De plus en plus, Facebook et Twitter sont la cible de la désinformation et de la censure gouvernementales. En août, Facebook a annoncé que l’entreprise avait accédé à la requête du gouvernement thaïlandais de retirer des contenus politiques sur ses plateformes. Un porte-parole de Facebook a alors déclaré que la demande des autorités thaïlandaises était « contraire au droit international relatif aux droits humains », ajoutant qu’elle allait remettre en cause cette demande devant la justice. Amnesty International a émis des critiques à l’endroit des autorités thaïlandaises et de Facebook pour leur gestion de ces demandes de censure.

Par ailleurs, les autorités ont tenté de bloquer l’application de messagerie Telegram, outil de prédilection des citoyens pour organiser les manifestations. Elles ont aussi cherché à fermer les comptes de réseaux sociaux d’organisations militantes de renom – comme le groupe étudiant Free Youth Movement – en vertu de la loi draconienne relative à la cybercriminalité.

10. Les autorités thaïlandaises répondent en piétinant les droits humains

L’essor des manifestations va de pair avec la répression menée par le gouvernement contre les manifestant·e·s. Le 17 octobre, la police a dispersé une manifestation à l’aide de canons à eau, marquant une escalade inquiétante du recours à la force et piétinant les normes internationales.

L’utilisation de canons à eau et d’irritants chimiques représente un risque grave de blessures, et l’usage de teinture qui se fait sans discrimination pourrait donner lieu à l’arrestation arbitraire de manifestant·e·s pacifiques, de journalistes ou simplement d’habitant·e·s du secteur marqués par la couleur.

Dans le cadre de la réaction de plus en plus excessive aux manifestations pacifiques en octobre, les transports publics à Bangkok ont été fermés pour empêcher les manifestant·e·s de se rassembler, tandis que la chaîne de télévision en ligne Voice TV a été menacée de fermeture pour avoir soi-disant enfreint la Loi relative à la cybercriminalité. En vertu du droit international, ces mesures piétinent les droits fondamentaux à la liberté d’expression, de réunion pacifique et d’association.
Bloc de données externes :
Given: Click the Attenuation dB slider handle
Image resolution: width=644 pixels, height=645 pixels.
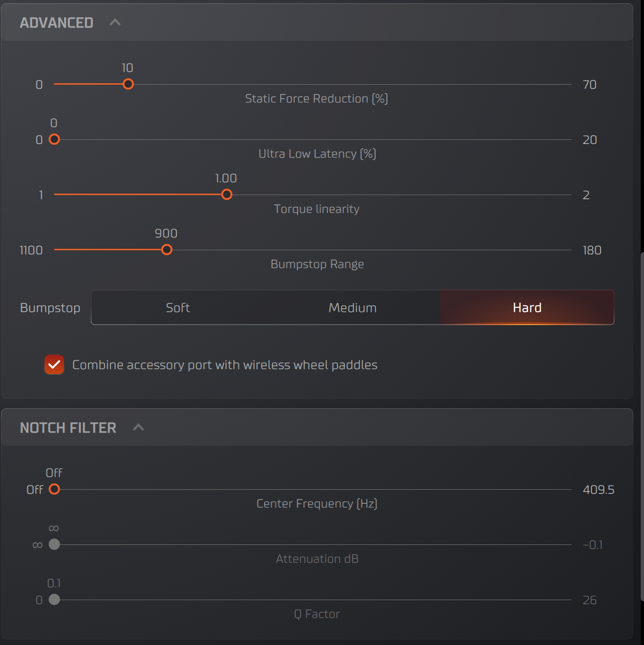Looking at the screenshot, I should pos(54,544).
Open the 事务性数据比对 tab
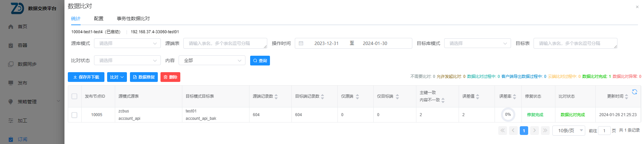The image size is (644, 144). 133,18
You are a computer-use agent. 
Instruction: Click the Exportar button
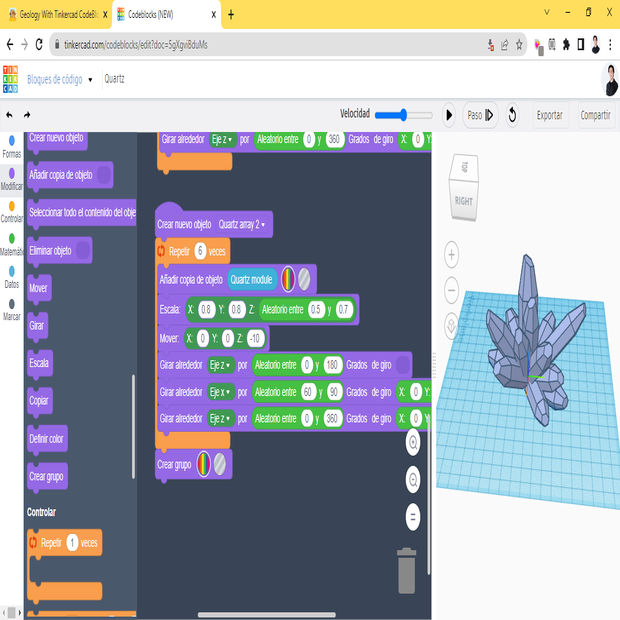click(549, 115)
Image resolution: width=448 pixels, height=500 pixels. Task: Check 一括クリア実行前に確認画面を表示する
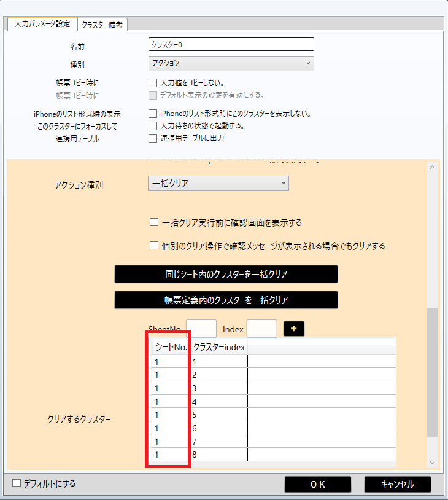point(155,222)
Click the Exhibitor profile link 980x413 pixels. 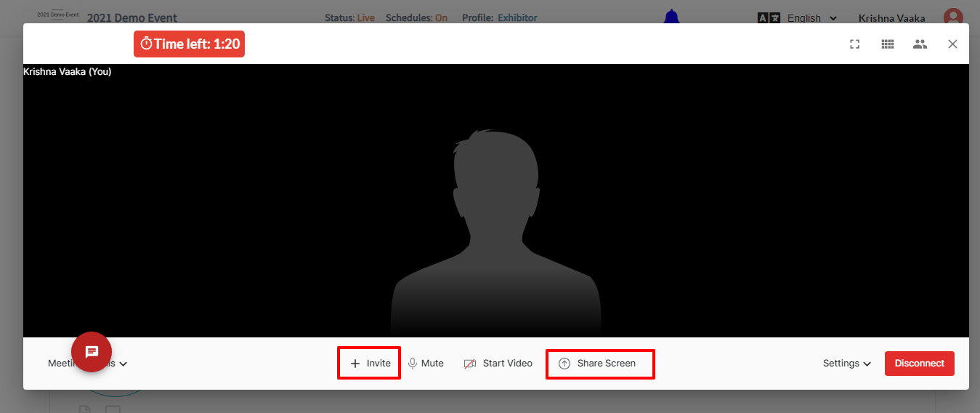point(517,18)
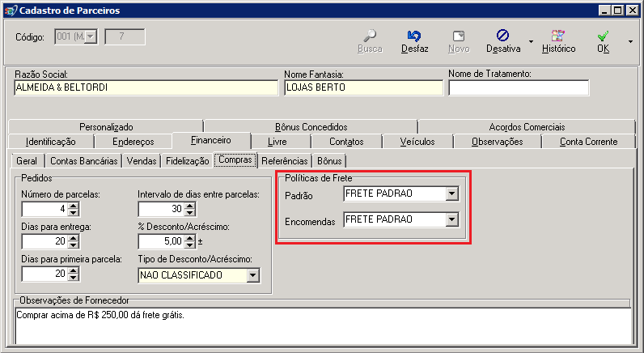644x353 pixels.
Task: Switch to the Contas Bancárias sub-tab
Action: click(84, 161)
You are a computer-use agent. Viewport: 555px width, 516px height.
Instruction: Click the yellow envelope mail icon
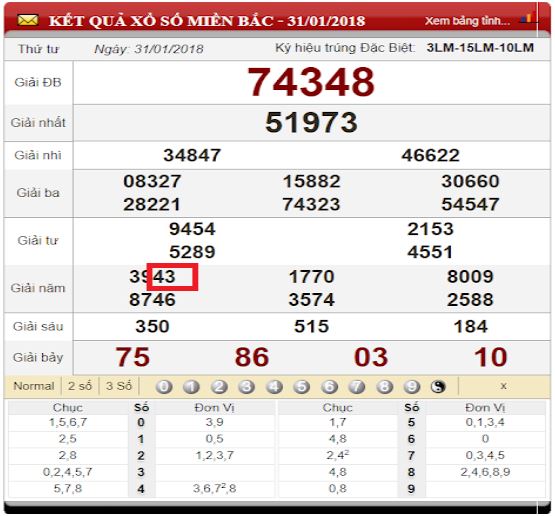coord(28,20)
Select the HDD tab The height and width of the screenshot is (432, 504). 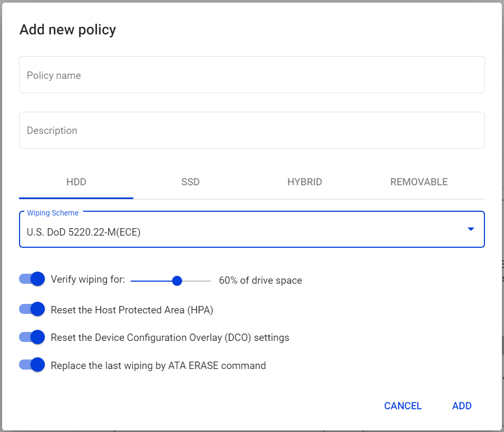[x=76, y=182]
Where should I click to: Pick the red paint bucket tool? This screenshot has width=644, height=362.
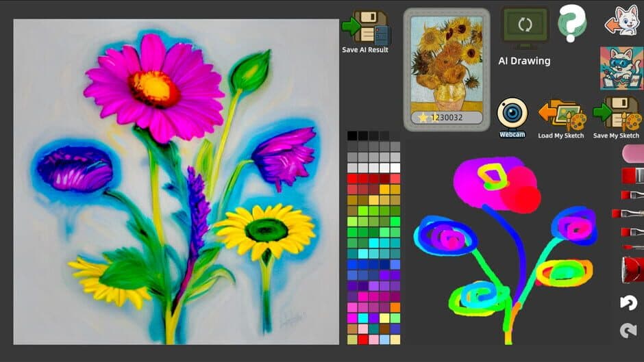[631, 270]
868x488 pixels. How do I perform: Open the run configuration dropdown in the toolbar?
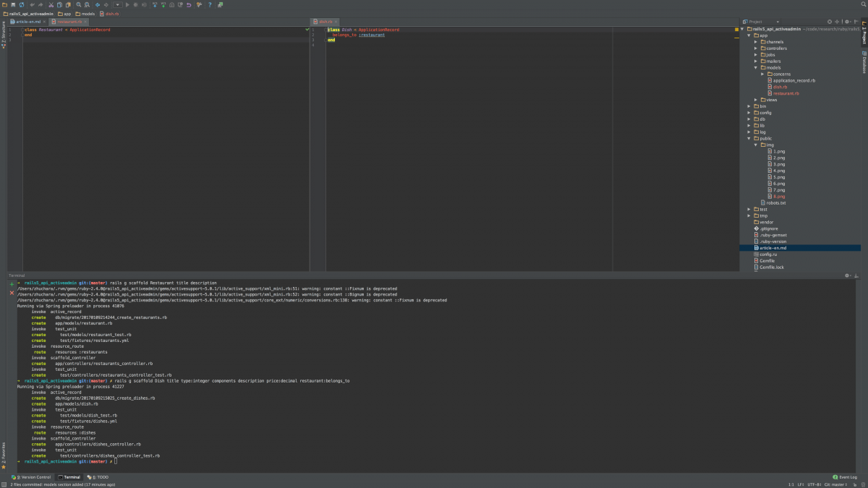click(x=118, y=6)
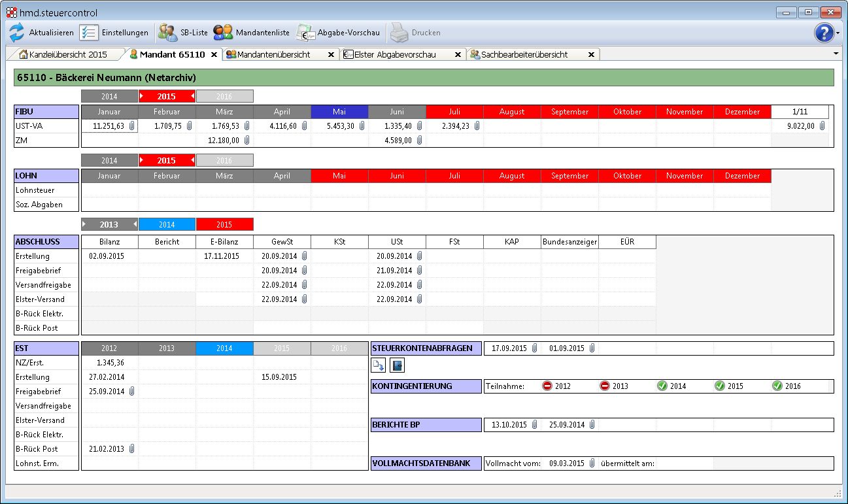The width and height of the screenshot is (848, 504).
Task: Click the Help question mark icon
Action: pos(824,33)
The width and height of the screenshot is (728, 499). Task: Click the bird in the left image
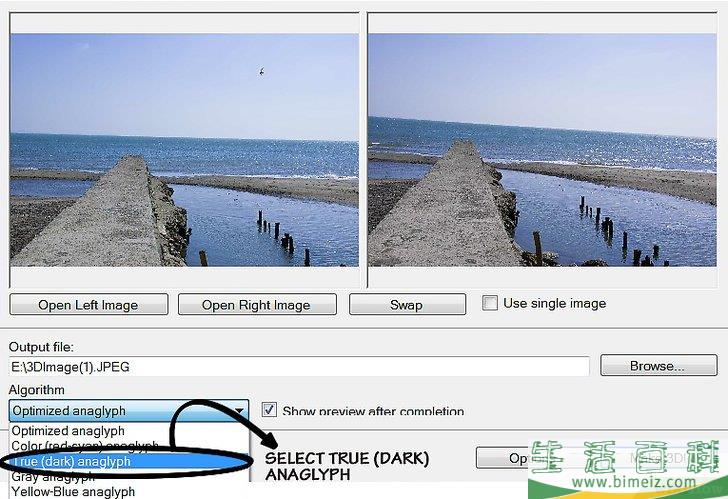point(262,71)
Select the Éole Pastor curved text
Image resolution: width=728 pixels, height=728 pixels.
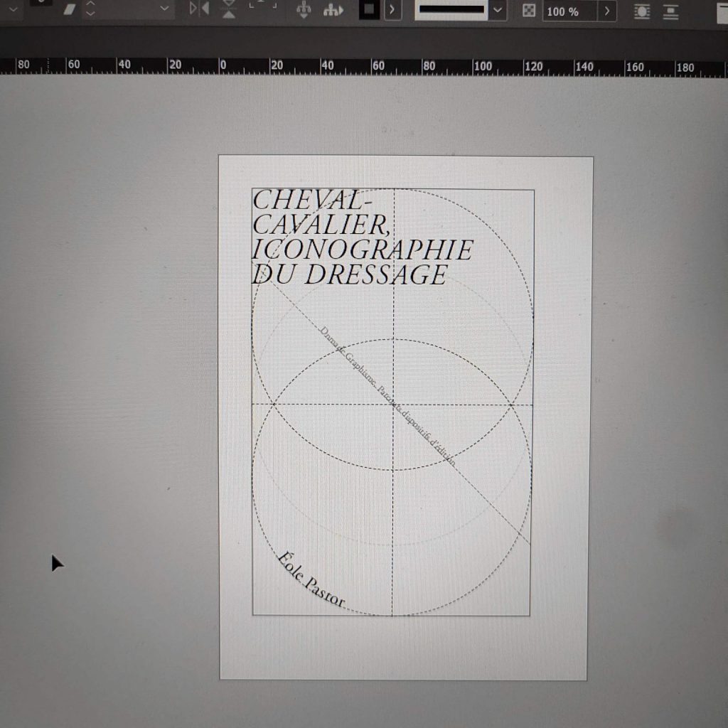tap(311, 581)
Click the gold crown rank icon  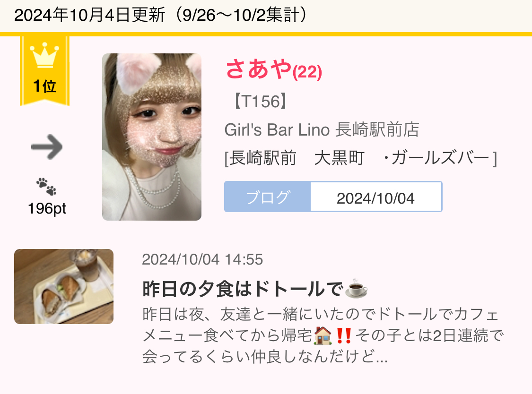tap(44, 55)
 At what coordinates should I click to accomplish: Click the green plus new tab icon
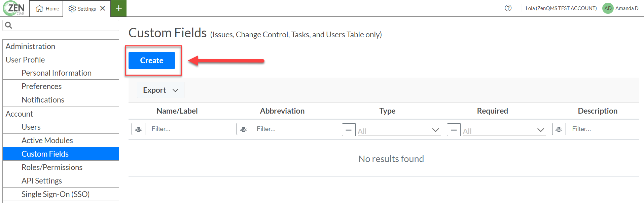click(x=118, y=8)
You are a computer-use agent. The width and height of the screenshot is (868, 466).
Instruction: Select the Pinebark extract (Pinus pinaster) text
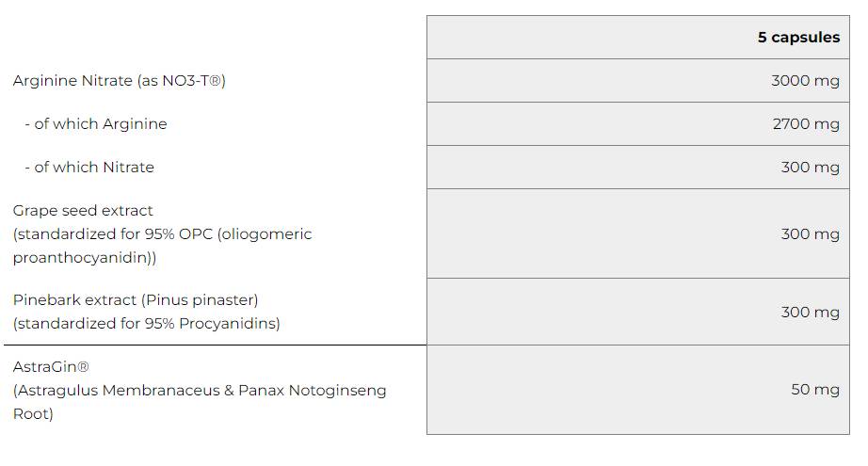[136, 300]
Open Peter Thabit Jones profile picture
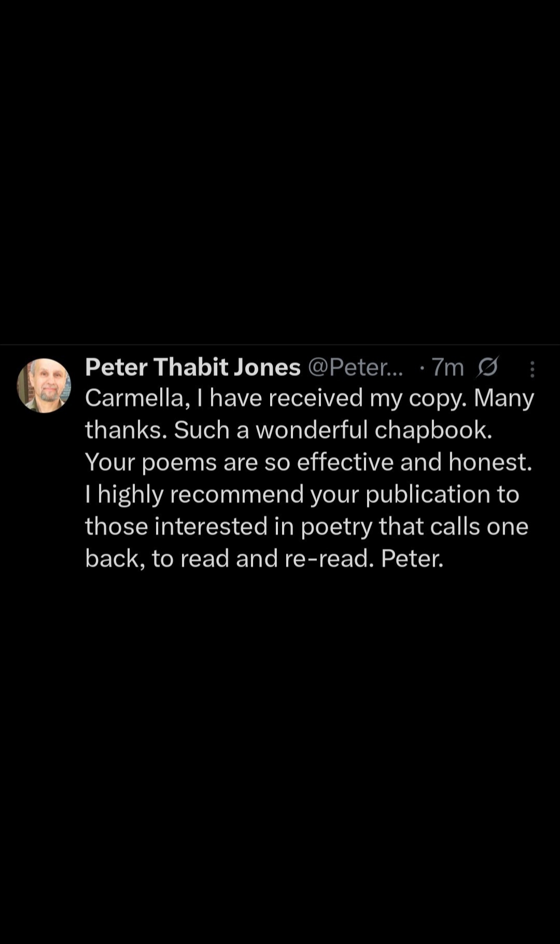 coord(44,386)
Mi-octobre, un second décret d’urgence a été adopté, interdisant les rassemblements de cinq personnes ou plus à Bangkok et venant s’ajouter aux restrictions d’urgence déjà prises pour faire face à la COVID-19. Il interdisait également la publication d’informations ou de messages en ligne « susceptibles de créer la peur », de porter atteinte à la sécurité nationale ou de saper le moral de la population. Ce décret a été levé une semaine plus tard, mais rares sont ceux parmi les manifestants qui pensent que la répression va s’arrêter là.

Le 30 octobre, des organisations locales de défense des droits humains ont fait part de leurs vives préoccupations [5] quant à la manière dont la police a géré l’arrestation de trois manifestants, qui ont tous trois dû être hospitalisés : deux auraient subi une « prise d’étranglement » et le troisième souffrirait d’épuisement.